**What the task requires:** The expected output is the complete listing, copied word for word.

**Records for this task:**
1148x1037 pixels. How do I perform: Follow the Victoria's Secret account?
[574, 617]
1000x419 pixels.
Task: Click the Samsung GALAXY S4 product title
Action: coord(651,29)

**Solution for this task:**
1148x1037 pixels. How do I perform: Follow the Victoria's Secret account?
[574, 617]
1000x419 pixels.
Task: Click the Samsung GALAXY S4 product title
Action: coord(651,29)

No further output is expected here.